THE TASK:
Find each line below that includes "will", then copy it.

DATA IN THIS EXERCISE:
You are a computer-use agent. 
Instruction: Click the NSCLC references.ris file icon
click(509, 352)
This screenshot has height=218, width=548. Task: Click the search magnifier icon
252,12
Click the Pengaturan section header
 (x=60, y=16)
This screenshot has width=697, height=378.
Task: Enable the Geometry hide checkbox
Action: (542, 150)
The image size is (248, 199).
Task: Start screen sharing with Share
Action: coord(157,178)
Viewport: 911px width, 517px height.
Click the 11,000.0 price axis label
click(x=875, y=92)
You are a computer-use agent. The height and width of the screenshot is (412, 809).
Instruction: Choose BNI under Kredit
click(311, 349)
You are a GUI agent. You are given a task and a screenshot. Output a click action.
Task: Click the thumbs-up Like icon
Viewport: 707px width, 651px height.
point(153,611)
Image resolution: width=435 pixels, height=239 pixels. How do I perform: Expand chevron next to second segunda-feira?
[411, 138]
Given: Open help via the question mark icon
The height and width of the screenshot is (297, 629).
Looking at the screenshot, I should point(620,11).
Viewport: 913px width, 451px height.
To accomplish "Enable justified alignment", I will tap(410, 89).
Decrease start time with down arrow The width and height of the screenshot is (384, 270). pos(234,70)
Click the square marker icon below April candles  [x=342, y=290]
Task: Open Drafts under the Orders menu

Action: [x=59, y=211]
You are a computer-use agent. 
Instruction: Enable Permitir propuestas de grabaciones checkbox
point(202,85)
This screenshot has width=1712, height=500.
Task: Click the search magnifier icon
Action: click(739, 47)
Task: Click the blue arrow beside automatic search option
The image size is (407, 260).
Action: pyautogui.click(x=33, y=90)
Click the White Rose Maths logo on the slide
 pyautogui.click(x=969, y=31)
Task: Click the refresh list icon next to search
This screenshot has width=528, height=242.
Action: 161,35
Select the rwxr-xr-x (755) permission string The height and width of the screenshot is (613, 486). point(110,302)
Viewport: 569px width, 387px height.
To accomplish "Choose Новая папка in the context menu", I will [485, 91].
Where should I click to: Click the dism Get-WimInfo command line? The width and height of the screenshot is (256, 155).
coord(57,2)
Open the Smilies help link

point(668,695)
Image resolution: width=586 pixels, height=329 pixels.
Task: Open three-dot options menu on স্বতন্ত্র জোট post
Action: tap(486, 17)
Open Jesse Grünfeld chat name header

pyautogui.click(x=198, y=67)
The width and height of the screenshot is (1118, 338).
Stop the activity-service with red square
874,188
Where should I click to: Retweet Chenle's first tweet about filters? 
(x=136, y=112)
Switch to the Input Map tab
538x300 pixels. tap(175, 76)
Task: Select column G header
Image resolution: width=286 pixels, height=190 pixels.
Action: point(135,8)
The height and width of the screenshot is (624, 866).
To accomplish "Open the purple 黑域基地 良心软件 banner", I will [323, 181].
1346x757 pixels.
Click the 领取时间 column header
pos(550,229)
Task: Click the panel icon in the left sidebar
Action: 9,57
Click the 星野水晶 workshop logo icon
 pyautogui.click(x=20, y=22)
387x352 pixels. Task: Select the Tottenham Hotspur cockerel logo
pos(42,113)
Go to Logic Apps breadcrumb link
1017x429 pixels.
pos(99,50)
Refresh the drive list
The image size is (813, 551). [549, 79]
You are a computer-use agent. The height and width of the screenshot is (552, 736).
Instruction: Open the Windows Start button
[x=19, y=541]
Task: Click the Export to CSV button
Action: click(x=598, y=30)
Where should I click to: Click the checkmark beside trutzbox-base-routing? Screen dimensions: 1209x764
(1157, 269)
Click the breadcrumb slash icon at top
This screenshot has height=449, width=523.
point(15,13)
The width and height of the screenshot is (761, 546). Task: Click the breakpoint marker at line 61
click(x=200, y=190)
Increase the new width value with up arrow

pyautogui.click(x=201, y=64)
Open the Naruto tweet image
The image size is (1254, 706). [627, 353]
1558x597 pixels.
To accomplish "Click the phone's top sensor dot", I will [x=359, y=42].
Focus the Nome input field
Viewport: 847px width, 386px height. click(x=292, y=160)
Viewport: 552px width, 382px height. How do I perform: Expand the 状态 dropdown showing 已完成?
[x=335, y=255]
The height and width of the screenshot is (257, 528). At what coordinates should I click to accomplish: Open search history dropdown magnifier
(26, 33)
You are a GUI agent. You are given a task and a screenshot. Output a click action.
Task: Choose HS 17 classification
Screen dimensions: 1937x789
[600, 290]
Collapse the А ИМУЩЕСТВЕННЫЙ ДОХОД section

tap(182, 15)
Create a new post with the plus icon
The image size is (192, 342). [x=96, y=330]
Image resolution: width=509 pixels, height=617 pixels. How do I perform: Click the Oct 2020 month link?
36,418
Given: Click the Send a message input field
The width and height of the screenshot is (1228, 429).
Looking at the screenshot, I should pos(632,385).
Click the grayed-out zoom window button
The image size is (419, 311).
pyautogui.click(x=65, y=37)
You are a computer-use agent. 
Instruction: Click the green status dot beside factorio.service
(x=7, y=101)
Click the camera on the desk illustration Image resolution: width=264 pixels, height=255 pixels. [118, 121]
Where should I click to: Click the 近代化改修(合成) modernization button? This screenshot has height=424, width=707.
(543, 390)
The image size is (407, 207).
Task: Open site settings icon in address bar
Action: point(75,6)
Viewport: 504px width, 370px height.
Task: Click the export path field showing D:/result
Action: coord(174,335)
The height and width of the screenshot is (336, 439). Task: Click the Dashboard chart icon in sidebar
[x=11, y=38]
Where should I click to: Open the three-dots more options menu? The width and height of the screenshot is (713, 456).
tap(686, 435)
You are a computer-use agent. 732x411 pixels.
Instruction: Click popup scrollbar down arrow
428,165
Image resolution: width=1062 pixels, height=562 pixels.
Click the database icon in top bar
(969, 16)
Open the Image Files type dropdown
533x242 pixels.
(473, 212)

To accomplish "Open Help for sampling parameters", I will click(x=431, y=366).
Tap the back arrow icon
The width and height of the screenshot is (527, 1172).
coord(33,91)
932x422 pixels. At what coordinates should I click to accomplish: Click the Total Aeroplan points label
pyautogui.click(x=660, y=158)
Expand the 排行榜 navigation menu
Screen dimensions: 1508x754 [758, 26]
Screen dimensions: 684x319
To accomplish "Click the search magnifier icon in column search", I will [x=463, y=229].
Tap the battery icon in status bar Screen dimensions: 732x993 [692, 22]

RESPONSE TO THIS EXERCISE:
To accomplish "Enable justified alignment", I will tap(410, 89).
To accomplish "Choose Новая папка in the context menu", I will [485, 91].
To accomplish "Open the purple 黑域基地 良心软件 banner", I will [323, 181].
To accomplish "Click the phone's top sensor dot", I will [x=359, y=42].
To accomplish "Open Help for sampling parameters", I will click(x=431, y=366).
To accomplish "Click the search magnifier icon in column search", I will [x=463, y=229].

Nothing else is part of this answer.